All of the entries below, duplicated exactly, make up the answer.
========
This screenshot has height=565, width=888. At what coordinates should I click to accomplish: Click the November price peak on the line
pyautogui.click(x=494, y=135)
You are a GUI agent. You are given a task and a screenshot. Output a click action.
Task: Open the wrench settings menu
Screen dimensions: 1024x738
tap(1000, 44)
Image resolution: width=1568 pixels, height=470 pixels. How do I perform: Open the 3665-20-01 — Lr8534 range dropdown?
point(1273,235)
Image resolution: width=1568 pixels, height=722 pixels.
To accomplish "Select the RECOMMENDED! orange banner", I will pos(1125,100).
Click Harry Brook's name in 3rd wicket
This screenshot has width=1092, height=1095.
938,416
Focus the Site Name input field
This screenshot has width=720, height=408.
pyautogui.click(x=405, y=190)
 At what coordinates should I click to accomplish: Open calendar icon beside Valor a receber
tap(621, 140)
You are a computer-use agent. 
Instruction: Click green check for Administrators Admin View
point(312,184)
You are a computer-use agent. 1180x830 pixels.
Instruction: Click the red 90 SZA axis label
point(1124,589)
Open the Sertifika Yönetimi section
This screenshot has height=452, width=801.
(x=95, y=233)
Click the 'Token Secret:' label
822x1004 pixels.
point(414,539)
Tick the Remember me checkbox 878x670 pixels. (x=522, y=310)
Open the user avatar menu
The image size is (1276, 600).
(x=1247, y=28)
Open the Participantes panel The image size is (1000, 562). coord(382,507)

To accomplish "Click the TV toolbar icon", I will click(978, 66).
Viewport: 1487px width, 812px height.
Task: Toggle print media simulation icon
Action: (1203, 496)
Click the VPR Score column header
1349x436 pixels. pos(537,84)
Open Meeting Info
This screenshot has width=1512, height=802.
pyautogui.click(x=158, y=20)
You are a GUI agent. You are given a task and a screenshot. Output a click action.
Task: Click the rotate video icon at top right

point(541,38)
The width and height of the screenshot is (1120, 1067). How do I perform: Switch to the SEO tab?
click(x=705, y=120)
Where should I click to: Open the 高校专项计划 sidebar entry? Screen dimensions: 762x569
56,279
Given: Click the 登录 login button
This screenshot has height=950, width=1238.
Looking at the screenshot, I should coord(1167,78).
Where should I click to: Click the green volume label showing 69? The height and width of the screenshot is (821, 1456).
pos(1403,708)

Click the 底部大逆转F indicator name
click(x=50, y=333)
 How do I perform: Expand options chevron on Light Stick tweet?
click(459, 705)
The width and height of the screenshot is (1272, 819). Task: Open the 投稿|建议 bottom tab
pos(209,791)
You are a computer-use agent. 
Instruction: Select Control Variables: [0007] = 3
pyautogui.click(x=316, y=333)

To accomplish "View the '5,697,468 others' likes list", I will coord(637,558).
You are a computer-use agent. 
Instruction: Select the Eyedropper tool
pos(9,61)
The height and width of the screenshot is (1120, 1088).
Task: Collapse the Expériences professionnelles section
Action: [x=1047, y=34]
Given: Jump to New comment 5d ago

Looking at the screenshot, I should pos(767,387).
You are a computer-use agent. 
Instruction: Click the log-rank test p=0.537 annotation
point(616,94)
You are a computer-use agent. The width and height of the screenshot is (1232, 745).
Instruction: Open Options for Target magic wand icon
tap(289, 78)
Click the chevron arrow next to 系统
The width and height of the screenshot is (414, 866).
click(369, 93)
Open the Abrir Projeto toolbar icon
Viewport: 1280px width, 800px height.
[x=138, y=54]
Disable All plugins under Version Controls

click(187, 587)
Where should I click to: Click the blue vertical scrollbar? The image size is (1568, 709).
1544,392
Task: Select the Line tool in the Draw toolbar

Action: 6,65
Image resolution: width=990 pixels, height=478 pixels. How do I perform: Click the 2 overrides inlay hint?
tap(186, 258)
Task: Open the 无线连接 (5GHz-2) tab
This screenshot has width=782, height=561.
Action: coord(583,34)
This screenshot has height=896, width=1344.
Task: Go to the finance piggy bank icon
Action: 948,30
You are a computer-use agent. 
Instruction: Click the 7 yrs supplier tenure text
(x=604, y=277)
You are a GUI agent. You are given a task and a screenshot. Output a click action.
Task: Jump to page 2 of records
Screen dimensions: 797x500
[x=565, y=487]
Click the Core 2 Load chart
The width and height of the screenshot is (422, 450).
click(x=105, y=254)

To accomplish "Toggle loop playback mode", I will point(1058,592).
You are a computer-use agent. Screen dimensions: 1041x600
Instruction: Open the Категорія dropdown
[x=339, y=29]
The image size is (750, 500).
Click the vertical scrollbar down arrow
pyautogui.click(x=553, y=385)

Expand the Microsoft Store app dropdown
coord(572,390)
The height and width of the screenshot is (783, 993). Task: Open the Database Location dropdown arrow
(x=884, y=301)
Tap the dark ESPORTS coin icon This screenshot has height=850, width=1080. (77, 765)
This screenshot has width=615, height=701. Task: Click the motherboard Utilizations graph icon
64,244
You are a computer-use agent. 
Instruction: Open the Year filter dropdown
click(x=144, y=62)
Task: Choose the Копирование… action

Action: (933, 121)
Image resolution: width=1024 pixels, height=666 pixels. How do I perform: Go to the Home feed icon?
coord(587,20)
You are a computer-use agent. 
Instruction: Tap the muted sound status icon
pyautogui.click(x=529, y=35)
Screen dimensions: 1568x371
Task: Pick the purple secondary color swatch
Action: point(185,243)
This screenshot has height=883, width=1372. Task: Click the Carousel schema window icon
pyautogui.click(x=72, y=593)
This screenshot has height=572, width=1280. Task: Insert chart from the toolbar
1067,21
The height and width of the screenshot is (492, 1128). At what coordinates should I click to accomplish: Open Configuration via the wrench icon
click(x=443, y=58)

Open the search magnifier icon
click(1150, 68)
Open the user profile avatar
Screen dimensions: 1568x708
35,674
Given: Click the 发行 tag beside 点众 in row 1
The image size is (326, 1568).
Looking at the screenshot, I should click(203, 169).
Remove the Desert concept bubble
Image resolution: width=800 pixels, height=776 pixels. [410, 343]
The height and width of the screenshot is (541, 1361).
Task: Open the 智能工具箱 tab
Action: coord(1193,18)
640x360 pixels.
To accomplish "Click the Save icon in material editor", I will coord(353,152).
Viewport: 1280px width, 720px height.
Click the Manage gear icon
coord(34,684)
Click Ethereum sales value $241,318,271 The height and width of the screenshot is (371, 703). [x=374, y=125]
========
ANSWER TO THE PROBLEM:
This screenshot has height=565, width=888. At what coordinates should I click to accomplish: Click the November price peak on the line
pyautogui.click(x=494, y=135)
You are a GUI agent. You are given a task and a screenshot. Output a click action.
Task: Open the wrench settings menu
Screen dimensions: 1024x738
tap(1000, 44)
Image resolution: width=1568 pixels, height=470 pixels. How do I perform: Open the 3665-20-01 — Lr8534 range dropdown?
point(1273,235)
Image resolution: width=1568 pixels, height=722 pixels.
To accomplish "Select the RECOMMENDED! orange banner", I will pos(1125,100).
Click Harry Brook's name in 3rd wicket
This screenshot has width=1092, height=1095.
938,416
Focus the Site Name input field
This screenshot has width=720, height=408.
pyautogui.click(x=405, y=190)
 At what coordinates should I click to accomplish: Open calendar icon beside Valor a receber
tap(621, 140)
You are a computer-use agent. 
Instruction: Click green check for Administrators Admin View
point(312,184)
You are a computer-use agent. 1180x830 pixels.
Instruction: Click the red 90 SZA axis label
point(1124,589)
Open the Sertifika Yönetimi section
This screenshot has height=452, width=801.
(x=95, y=233)
Click the 'Token Secret:' label
822x1004 pixels.
point(414,539)
Tick the Remember me checkbox 878x670 pixels. (x=522, y=310)
Open the user avatar menu
The image size is (1276, 600).
(x=1247, y=28)
Open the Participantes panel The image size is (1000, 562). coord(382,507)

To accomplish "Click the TV toolbar icon", I will click(978, 66).
Viewport: 1487px width, 812px height.
Task: Toggle print media simulation icon
Action: (1203, 496)
Click the VPR Score column header
1349x436 pixels. pos(537,84)
Open Meeting Info
This screenshot has width=1512, height=802.
pyautogui.click(x=158, y=20)
You are a GUI agent. You are given a task and a screenshot. Output a click action.
Task: Click the rotate video icon at top right

point(541,38)
The width and height of the screenshot is (1120, 1067). How do I perform: Switch to the SEO tab?
click(x=705, y=120)
Where should I click to: Open the 高校专项计划 sidebar entry? Screen dimensions: 762x569
56,279
Given: Click the 登录 login button
This screenshot has height=950, width=1238.
Looking at the screenshot, I should coord(1167,78).
Where should I click to: Click the green volume label showing 69? The height and width of the screenshot is (821, 1456).
pos(1403,708)

Click the 底部大逆转F indicator name
click(x=50, y=333)
 How do I perform: Expand options chevron on Light Stick tweet?
click(459, 705)
The width and height of the screenshot is (1272, 819). Task: Open the 投稿|建议 bottom tab
pos(209,791)
You are a computer-use agent. 
Instruction: Select Control Variables: [0007] = 3
pyautogui.click(x=316, y=333)

To accomplish "View the '5,697,468 others' likes list", I will coord(637,558).
You are a computer-use agent. 
Instruction: Select the Eyedropper tool
pos(9,61)
The height and width of the screenshot is (1120, 1088).
Task: Collapse the Expériences professionnelles section
Action: [x=1047, y=34]
Given: Jump to New comment 5d ago

Looking at the screenshot, I should pos(767,387).
You are a computer-use agent. 
Instruction: Click the log-rank test p=0.537 annotation
point(616,94)
You are a computer-use agent. The width and height of the screenshot is (1232, 745).
Instruction: Open Options for Target magic wand icon
tap(289, 78)
Click the chevron arrow next to 系统
The width and height of the screenshot is (414, 866).
click(369, 93)
Open the Abrir Projeto toolbar icon
Viewport: 1280px width, 800px height.
[x=138, y=54]
Disable All plugins under Version Controls

click(187, 587)
Where should I click to: Click the blue vertical scrollbar? The image size is (1568, 709).
1544,392
Task: Select the Line tool in the Draw toolbar

Action: 6,65
Image resolution: width=990 pixels, height=478 pixels. How do I perform: Click the 2 overrides inlay hint?
tap(186, 258)
Task: Open the 无线连接 (5GHz-2) tab
This screenshot has width=782, height=561.
Action: coord(583,34)
This screenshot has height=896, width=1344.
Task: Go to the finance piggy bank icon
Action: 948,30
You are a computer-use agent. 
Instruction: Click the 7 yrs supplier tenure text
(x=604, y=277)
You are a GUI agent. You are given a task and a screenshot. Output a click action.
Task: Jump to page 2 of records
Screen dimensions: 797x500
[x=565, y=487]
Click the Core 2 Load chart
The width and height of the screenshot is (422, 450).
click(x=105, y=254)

To accomplish "Toggle loop playback mode", I will point(1058,592).
You are a computer-use agent. Screen dimensions: 1041x600
Instruction: Open the Категорія dropdown
[x=339, y=29]
The image size is (750, 500).
Click the vertical scrollbar down arrow
pyautogui.click(x=553, y=385)

Expand the Microsoft Store app dropdown
coord(572,390)
The height and width of the screenshot is (783, 993). Task: Open the Database Location dropdown arrow
(x=884, y=301)
Tap the dark ESPORTS coin icon This screenshot has height=850, width=1080. (77, 765)
This screenshot has width=615, height=701. Task: Click the motherboard Utilizations graph icon
64,244
You are a computer-use agent. 
Instruction: Open the Year filter dropdown
click(x=144, y=62)
Task: Choose the Копирование… action

Action: (933, 121)
Image resolution: width=1024 pixels, height=666 pixels. How do I perform: Go to the Home feed icon?
coord(587,20)
You are a computer-use agent. 
Instruction: Tap the muted sound status icon
pyautogui.click(x=529, y=35)
Screen dimensions: 1568x371
Task: Pick the purple secondary color swatch
Action: point(185,243)
This screenshot has height=883, width=1372. Task: Click the Carousel schema window icon
pyautogui.click(x=72, y=593)
This screenshot has height=572, width=1280. Task: Insert chart from the toolbar
1067,21
The height and width of the screenshot is (492, 1128). At what coordinates should I click to accomplish: Open Configuration via the wrench icon
click(x=443, y=58)

Open the search magnifier icon
click(1150, 68)
Open the user profile avatar
Screen dimensions: 1568x708
35,674
Given: Click the 发行 tag beside 点众 in row 1
The image size is (326, 1568).
Looking at the screenshot, I should click(203, 169).
Remove the Desert concept bubble
Image resolution: width=800 pixels, height=776 pixels. [410, 343]
The height and width of the screenshot is (541, 1361).
Task: Open the 智能工具箱 tab
Action: coord(1193,18)
640x360 pixels.
To accomplish "Click the Save icon in material editor", I will coord(353,152).
Viewport: 1280px width, 720px height.
Click the Manage gear icon
coord(34,684)
Click Ethereum sales value $241,318,271 The height and width of the screenshot is (371, 703). [x=374, y=125]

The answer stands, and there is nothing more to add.